Copy out the data in full, keeping each line exactly as it reads.

──────── SUPPLIED ENTRIES

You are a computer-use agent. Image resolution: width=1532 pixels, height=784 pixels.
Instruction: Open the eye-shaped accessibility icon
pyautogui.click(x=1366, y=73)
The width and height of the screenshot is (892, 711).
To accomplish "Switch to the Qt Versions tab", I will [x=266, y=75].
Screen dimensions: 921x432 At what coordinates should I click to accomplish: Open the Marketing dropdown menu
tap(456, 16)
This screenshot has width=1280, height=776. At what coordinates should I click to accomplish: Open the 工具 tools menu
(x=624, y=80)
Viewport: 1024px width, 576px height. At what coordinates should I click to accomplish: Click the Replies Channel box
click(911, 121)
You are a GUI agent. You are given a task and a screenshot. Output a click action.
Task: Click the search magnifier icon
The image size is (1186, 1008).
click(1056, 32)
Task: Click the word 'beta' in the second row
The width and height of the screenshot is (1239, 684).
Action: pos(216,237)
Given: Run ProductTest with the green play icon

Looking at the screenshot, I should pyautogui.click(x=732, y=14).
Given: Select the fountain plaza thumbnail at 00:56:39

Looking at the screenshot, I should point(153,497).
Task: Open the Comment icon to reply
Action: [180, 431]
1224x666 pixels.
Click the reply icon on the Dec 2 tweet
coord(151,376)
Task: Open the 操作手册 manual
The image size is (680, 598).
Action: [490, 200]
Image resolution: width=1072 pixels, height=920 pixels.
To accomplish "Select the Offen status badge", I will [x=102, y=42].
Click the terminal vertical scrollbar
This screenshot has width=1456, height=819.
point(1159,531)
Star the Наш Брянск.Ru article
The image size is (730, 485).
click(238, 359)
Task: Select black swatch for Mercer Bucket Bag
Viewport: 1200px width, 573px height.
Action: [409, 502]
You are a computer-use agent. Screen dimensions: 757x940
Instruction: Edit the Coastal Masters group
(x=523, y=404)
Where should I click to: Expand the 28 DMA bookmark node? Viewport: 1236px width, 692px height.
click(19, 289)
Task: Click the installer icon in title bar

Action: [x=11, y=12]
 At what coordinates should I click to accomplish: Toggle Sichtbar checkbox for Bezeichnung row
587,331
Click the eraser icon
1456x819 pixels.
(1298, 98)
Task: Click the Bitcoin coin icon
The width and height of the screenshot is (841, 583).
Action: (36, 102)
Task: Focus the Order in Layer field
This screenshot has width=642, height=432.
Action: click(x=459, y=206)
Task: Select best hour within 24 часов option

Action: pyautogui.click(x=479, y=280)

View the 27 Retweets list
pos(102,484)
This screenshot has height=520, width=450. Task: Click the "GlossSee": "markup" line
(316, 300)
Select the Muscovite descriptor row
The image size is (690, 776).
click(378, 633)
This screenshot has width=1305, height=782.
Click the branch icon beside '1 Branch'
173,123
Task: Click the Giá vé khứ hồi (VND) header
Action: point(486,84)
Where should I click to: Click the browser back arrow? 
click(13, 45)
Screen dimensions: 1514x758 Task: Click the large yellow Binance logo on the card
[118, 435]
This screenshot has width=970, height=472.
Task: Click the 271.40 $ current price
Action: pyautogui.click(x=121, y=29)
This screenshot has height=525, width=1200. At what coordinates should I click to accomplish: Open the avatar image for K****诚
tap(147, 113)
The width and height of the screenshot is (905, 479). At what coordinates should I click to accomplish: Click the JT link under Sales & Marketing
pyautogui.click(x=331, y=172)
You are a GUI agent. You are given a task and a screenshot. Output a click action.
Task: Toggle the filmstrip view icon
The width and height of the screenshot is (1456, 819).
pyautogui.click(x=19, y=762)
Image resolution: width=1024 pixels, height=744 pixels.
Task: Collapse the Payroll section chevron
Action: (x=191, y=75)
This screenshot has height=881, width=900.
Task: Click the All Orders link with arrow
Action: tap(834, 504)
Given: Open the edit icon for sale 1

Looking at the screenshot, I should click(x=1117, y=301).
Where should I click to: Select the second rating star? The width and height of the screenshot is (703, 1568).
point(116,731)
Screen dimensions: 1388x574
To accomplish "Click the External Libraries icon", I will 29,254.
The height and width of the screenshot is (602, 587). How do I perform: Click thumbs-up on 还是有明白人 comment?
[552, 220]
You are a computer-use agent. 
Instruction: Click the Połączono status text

────────────────

RESPONSE BELOW:
You are a computer-use agent. Image resolution: width=1532 pixels, height=784 pixels.
Instruction: Open the eye-shaped accessibility icon
pyautogui.click(x=1366, y=73)
The width and height of the screenshot is (892, 711).
To accomplish "Switch to the Qt Versions tab", I will [x=266, y=75].
Screen dimensions: 921x432 At what coordinates should I click to accomplish: Open the Marketing dropdown menu
tap(456, 16)
This screenshot has width=1280, height=776. At what coordinates should I click to accomplish: Open the 工具 tools menu
(x=624, y=80)
Viewport: 1024px width, 576px height. At what coordinates should I click to accomplish: Click the Replies Channel box
click(911, 121)
You are a GUI agent. You are given a task and a screenshot. Output a click action.
Task: Click the search magnifier icon
The image size is (1186, 1008).
click(1056, 32)
Task: Click the word 'beta' in the second row
The width and height of the screenshot is (1239, 684).
Action: pos(216,237)
Given: Run ProductTest with the green play icon

Looking at the screenshot, I should pyautogui.click(x=732, y=14).
Given: Select the fountain plaza thumbnail at 00:56:39

Looking at the screenshot, I should point(153,497).
Task: Open the Comment icon to reply
Action: [180, 431]
1224x666 pixels.
Click the reply icon on the Dec 2 tweet
coord(151,376)
Task: Open the 操作手册 manual
The image size is (680, 598).
Action: [490, 200]
Image resolution: width=1072 pixels, height=920 pixels.
To accomplish "Select the Offen status badge", I will [x=102, y=42].
Click the terminal vertical scrollbar
This screenshot has width=1456, height=819.
point(1159,531)
Star the Наш Брянск.Ru article
The image size is (730, 485).
click(238, 359)
Task: Select black swatch for Mercer Bucket Bag
Viewport: 1200px width, 573px height.
Action: [409, 502]
You are a computer-use agent. Screen dimensions: 757x940
Instruction: Edit the Coastal Masters group
(x=523, y=404)
Where should I click to: Expand the 28 DMA bookmark node? Viewport: 1236px width, 692px height.
click(19, 289)
Task: Click the installer icon in title bar

Action: [x=11, y=12]
 At what coordinates should I click to accomplish: Toggle Sichtbar checkbox for Bezeichnung row
587,331
Click the eraser icon
1456x819 pixels.
(1298, 98)
Task: Click the Bitcoin coin icon
The width and height of the screenshot is (841, 583).
Action: (36, 102)
Task: Focus the Order in Layer field
This screenshot has width=642, height=432.
Action: click(x=459, y=206)
Task: Select best hour within 24 часов option

Action: pyautogui.click(x=479, y=280)

View the 27 Retweets list
pos(102,484)
This screenshot has height=520, width=450. Task: Click the "GlossSee": "markup" line
(316, 300)
Select the Muscovite descriptor row
The image size is (690, 776).
click(378, 633)
This screenshot has width=1305, height=782.
Click the branch icon beside '1 Branch'
173,123
Task: Click the Giá vé khứ hồi (VND) header
Action: point(486,84)
Where should I click to: Click the browser back arrow? 
click(13, 45)
Screen dimensions: 1514x758 Task: Click the large yellow Binance logo on the card
[118, 435]
This screenshot has width=970, height=472.
Task: Click the 271.40 $ current price
Action: pyautogui.click(x=121, y=29)
This screenshot has height=525, width=1200. At what coordinates should I click to accomplish: Open the avatar image for K****诚
tap(147, 113)
The width and height of the screenshot is (905, 479). At what coordinates should I click to accomplish: Click the JT link under Sales & Marketing
pyautogui.click(x=331, y=172)
You are a GUI agent. You are given a task and a screenshot. Output a click action.
Task: Toggle the filmstrip view icon
The width and height of the screenshot is (1456, 819).
pyautogui.click(x=19, y=762)
Image resolution: width=1024 pixels, height=744 pixels.
Task: Collapse the Payroll section chevron
Action: (x=191, y=75)
This screenshot has height=881, width=900.
Task: Click the All Orders link with arrow
Action: tap(834, 504)
Given: Open the edit icon for sale 1

Looking at the screenshot, I should click(x=1117, y=301).
Where should I click to: Select the second rating star? The width and height of the screenshot is (703, 1568).
point(116,731)
Screen dimensions: 1388x574
To accomplish "Click the External Libraries icon", I will 29,254.
The height and width of the screenshot is (602, 587). How do I perform: Click thumbs-up on 还是有明白人 comment?
[552, 220]
You are a computer-use agent. 
Instruction: Click the Połączono status text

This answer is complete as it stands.